Bridging the Biomarker Gap with Functional Sleep Metrics
Traumatic brain injury (TBI) remains a significant public health challenge, in part due to the heterogeneity of its clinical presentation and recovery trajectories.1–4 Despite major advances in neuroimaging and blood-based biomarkers, the field of TBI continues to lack functional, scalable tools for diagnosing injury subtypes and tracking recovery. Mild TBI (mTBI), or concussion, accounts for much of this complex global health issue, encompassing up to 80% of all TBIs. 5 While many mTBI patients fully recover, a significant subset experiences persistent cognitive, emotional, and physical symptoms. 6 Current biomarkers such as glial fibrillary acidic protein (GFAP), neurofilament light chain (NfL), and S100B reflect neural damage but offer limited insight into how injury affects behavior and quality of life. 7 Moreover, their collection often requires specialized laboratory infrastructure and invasive sampling, posing challenges for repeated, real-time monitoring across diverse care settings.

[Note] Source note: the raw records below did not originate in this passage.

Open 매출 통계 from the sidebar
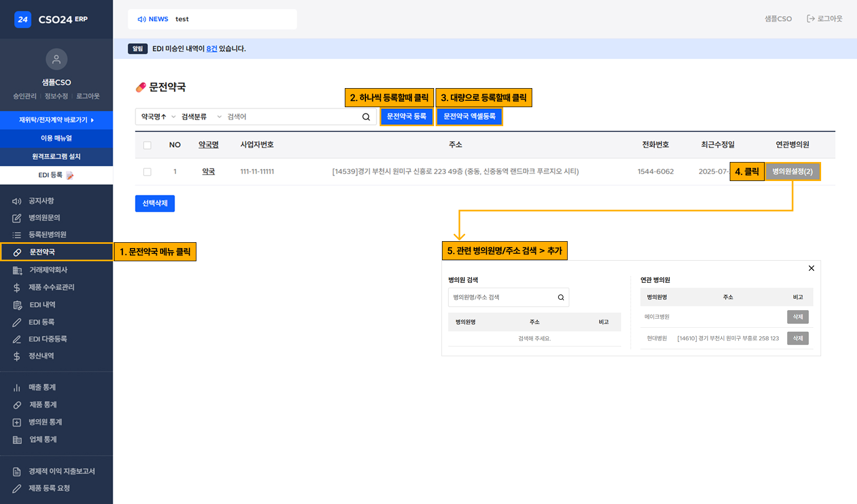 point(42,387)
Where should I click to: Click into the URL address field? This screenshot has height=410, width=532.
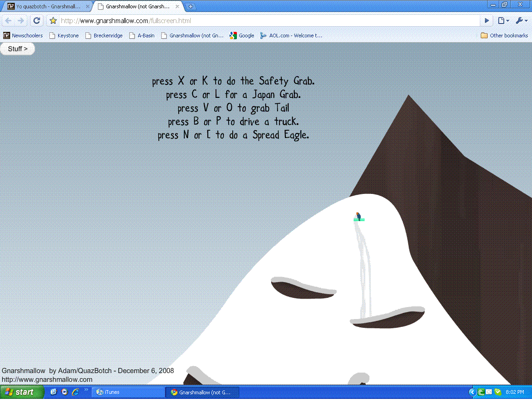(x=268, y=21)
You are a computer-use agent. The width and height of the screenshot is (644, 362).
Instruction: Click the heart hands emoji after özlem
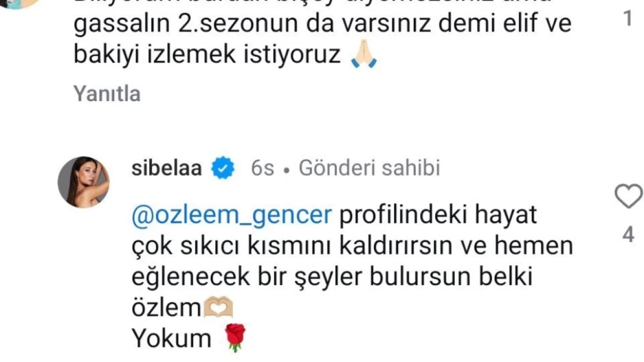point(217,308)
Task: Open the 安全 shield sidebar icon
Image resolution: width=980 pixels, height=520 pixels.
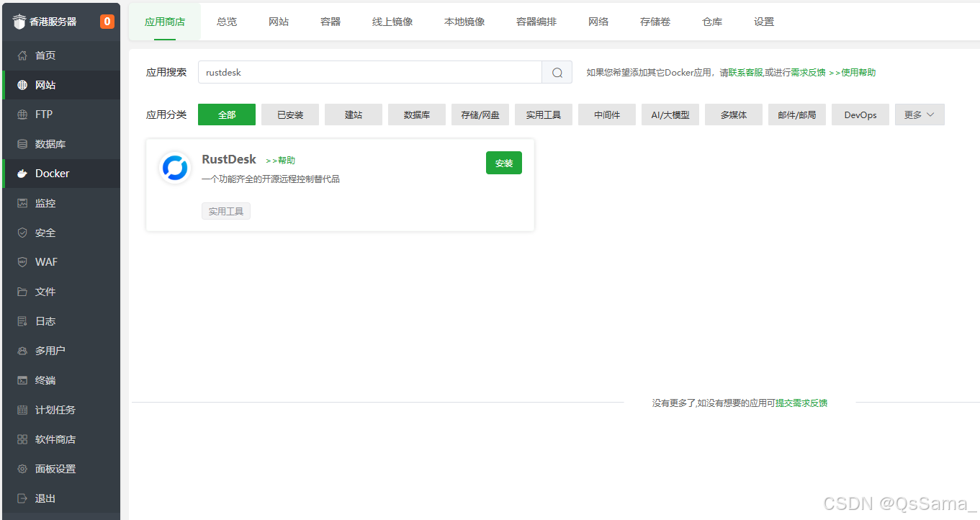Action: pos(22,233)
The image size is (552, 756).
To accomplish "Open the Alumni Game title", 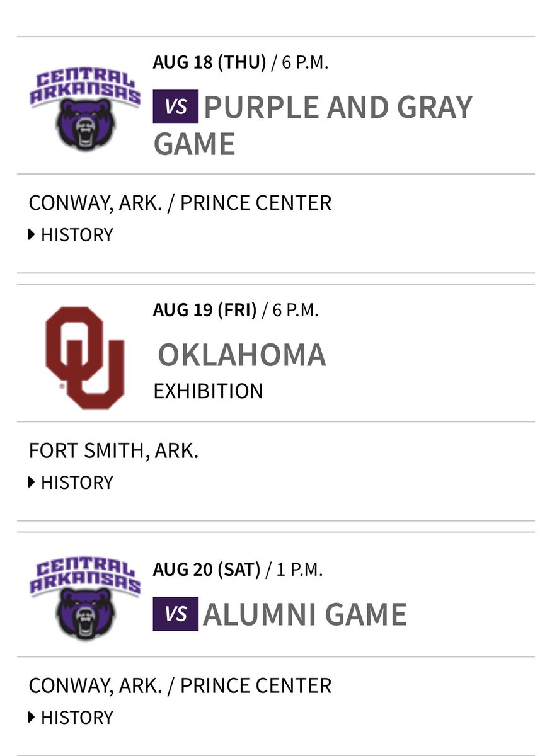I will (x=305, y=615).
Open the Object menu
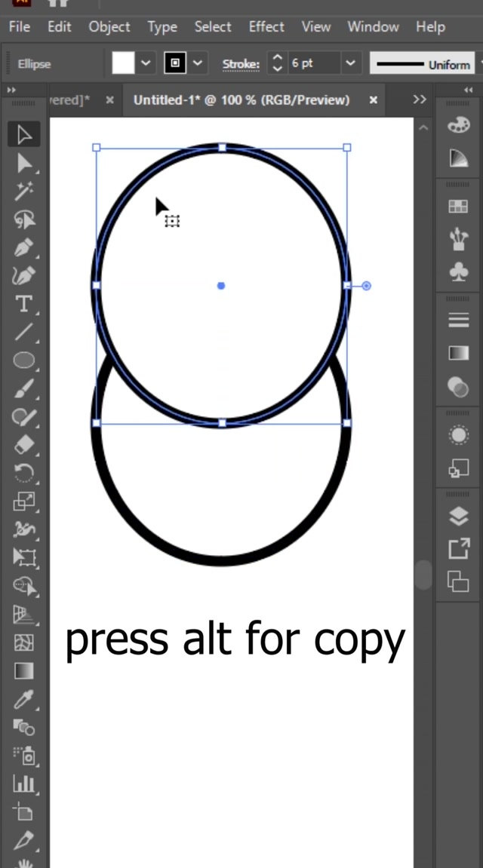The width and height of the screenshot is (483, 868). [109, 26]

Biomarkers are often classified by their clinical utility: diagnostic (to detect the presence of injury), prognostic (to predict long-term outcomes), monitoring (to track disease progression), or predictive (to anticipate treatment response). In the context of TBI, the field remains in need of accessible tools that can support diagnostic accuracy while also laying the groundwork for future prognostic and monitoring applications.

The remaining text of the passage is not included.